Table 4. Carbon loss (CH₄-C and CO₂-C) during composting and vermicomposting.

	Total C Emission during Composting
Trts	Initial C (g kg−1)	Ending C (g kg−1)	CH4-C (g kg−1)	CO2-C (g kg−1)	C Loss (%)	CH4-C Loss (%)	CO2-C Loss (%)	Unaccounted C (%)
T1	329.53	295.2	5.48	28.51	10.42	1.66	8.65	0.11
T2	353.62	324.38	5.97	16.42	8.29	1.69	4.64	1.96
T3	377.70	344	3.51	8.68	8.92	0.93	2.30	5.69
T4	401.78	379.5	1.37	15.11	5.54	0.34	3.76	1.44
	Total C Emission during Vermicomposting
Trts	Initial C (g kg−1)	Ending C (g kg−1)	CH4-C (g kg−1)	CO2-C (g kg−1)	C Loss (%)	CH4 -C Loss (%)	CO2-C Loss (%)	Unaccounted C (%)
T1	329.53	284.3	1.97	30.28	13.73	0.60	9.19	3.94
T2	353.62	305.6	0.35	44.31	13.58	0.1	12.53	0.95
T3	377.70	343.8	1.20	18.73	8.98	0.32	5.03	3.63
T4	401.78	353.2	1.40	46.64	12.09	0.35	11.61	0.13

T1= 100% SS; T2= 75% SS + 25 % PWS); T3= 50% SS + 50 % PWS; and T4 =25 % SS + 75 % PWS (w/w).

). These findings agree with those of Nigussie et al. [61] who demonstrated that organic carbon is lost during composting/vermicomposting. Thus, when compared to thermophilic composting, vermicomposting increased the total C loss by 3.3–3.5% (Table 4).

Earthworms decomposing organic matter [24]; earthworms mixing the substrate and increasing the accessibility of the materials for decomposers (e.g. Fungi, bacteria); and earthworm casts increasing the decomposition [62] all contributed to greater C loss after vermicomposting. Unaccounted C ranged from 0.11 to 5.69% during composting and 0.13 to 3.94% during vermicomposting, which is consistent with previous research [63,64]. Unaccounted C indicates that C was not measured between sampling dates [63] and C losses due to volatile compounds [64].

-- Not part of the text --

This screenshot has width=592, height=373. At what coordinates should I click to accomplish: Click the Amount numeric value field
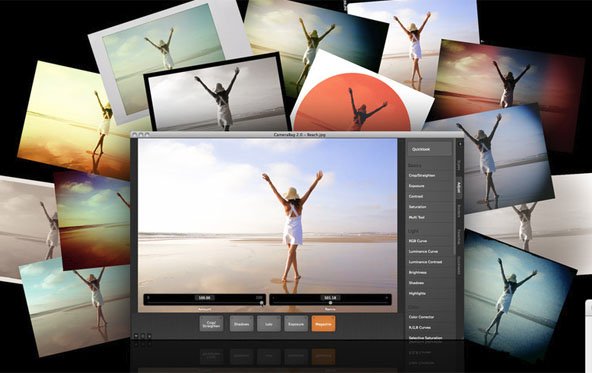click(204, 298)
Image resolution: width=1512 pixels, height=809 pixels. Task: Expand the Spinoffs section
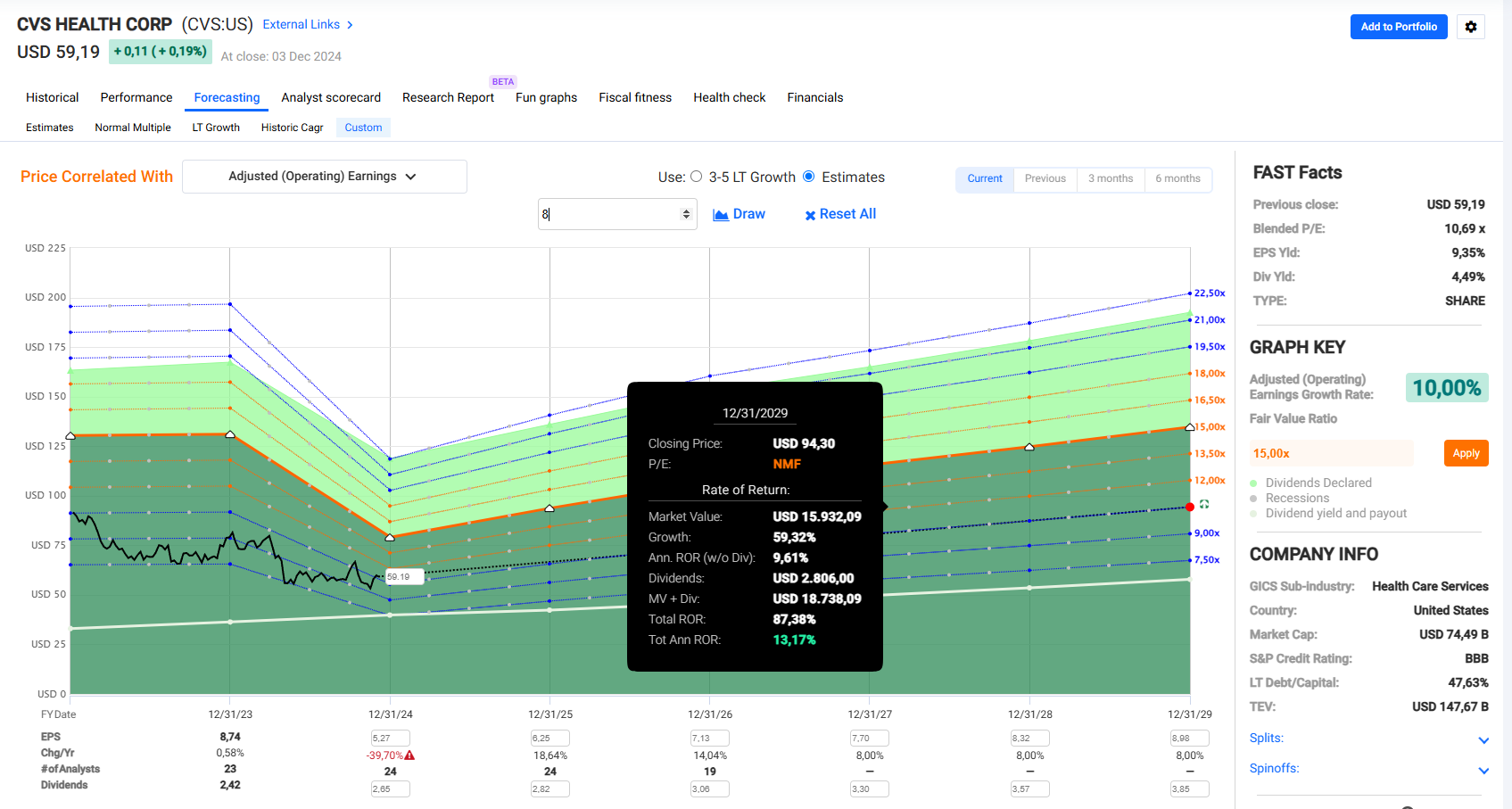(1483, 771)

3.6. Population and Biomass of Earthworms

The population (number) and biomass of earthworms (g) in all the treatments are shown in Figure 4.

The substrate ratio (pelletized wheat straw) had no effect on the relative change of the earthworm biomass (p = 0.49) and population (p = 0.36). The earthworm biomass increased in mixtures containing a high percentage of pelletized wheat straw (T4). Increased earthworm abundance reduced CH₄ emissions and accelerated the decomposition process. Vermicomposting increased CO₂ emissions, implying that vermicompost is further along in its decomposition process than thermophilic compost. These findings are consistent with those of Nigussie et al. [61] who found that vermicomposting reduced CH₄ while increasing CO₂ emissions.

4. Conclusions

The composting and vermicomposting of sewage sludge produced significant amounts of CO₂ (F = 36.1, p = 0.000) and CH₄ (F = 73.9, p = 0.000), which were emitted during composting, and CO₂ (F = 13.8, p = 0.000) and CH₄ (F = 4.5, p = 0.004), which were emitted from all the treatments during vermicomposting. The greatest values were obtained at the start of the experiment and gradually decreased. The fate of C in the waste substrate is linked to the emission of CH₄ and CO₂ during composting and vermicomposting. Vermicomposting reduced CH₄ emissions while also accelerating the decomposition process. CO₂ and CH₄ emissions were increased during composting at various proportions of added pelletized wheat straw. Vermicomposting increased CO₂ emissions, implying that vermicompost is further along in its decomposition process. Vermicomposting significantly reduced CH₄ emissions by 18–38%, while increasing CO₂ emissions by 64–89%. The mixing agent (pelletized wheat) decreased CO₂ emission by 60–70% and CH₄ emission by 30–80% compared to control (0%). Increased earthworm abundance reduced CH₄ emissions and increased CO₂ emissions. The mass balance analysis indicated that 5.5–10.4% of carbon was lost by composting, methane release accounted for 0.34–1.69%, and CO₂ release accounted for 2.3–8.65%. However, 8.98–13.7% of carbon was lost by vermicomposting with a methane release of 0.1–0.6% and CO₂ release of 5.0–11.6% of C. Thus, when compared to thermophilic composting, vermicomposting increased the total C loss by 3.3–3.5%. This study demonstrated that depending on the target gas to be reduced, composting and vermicomposting, as well as a mixing agent (pelletized wheat straw), could be an option for reducing greenhouse gas emissions (i.e. CH₄, CO₂).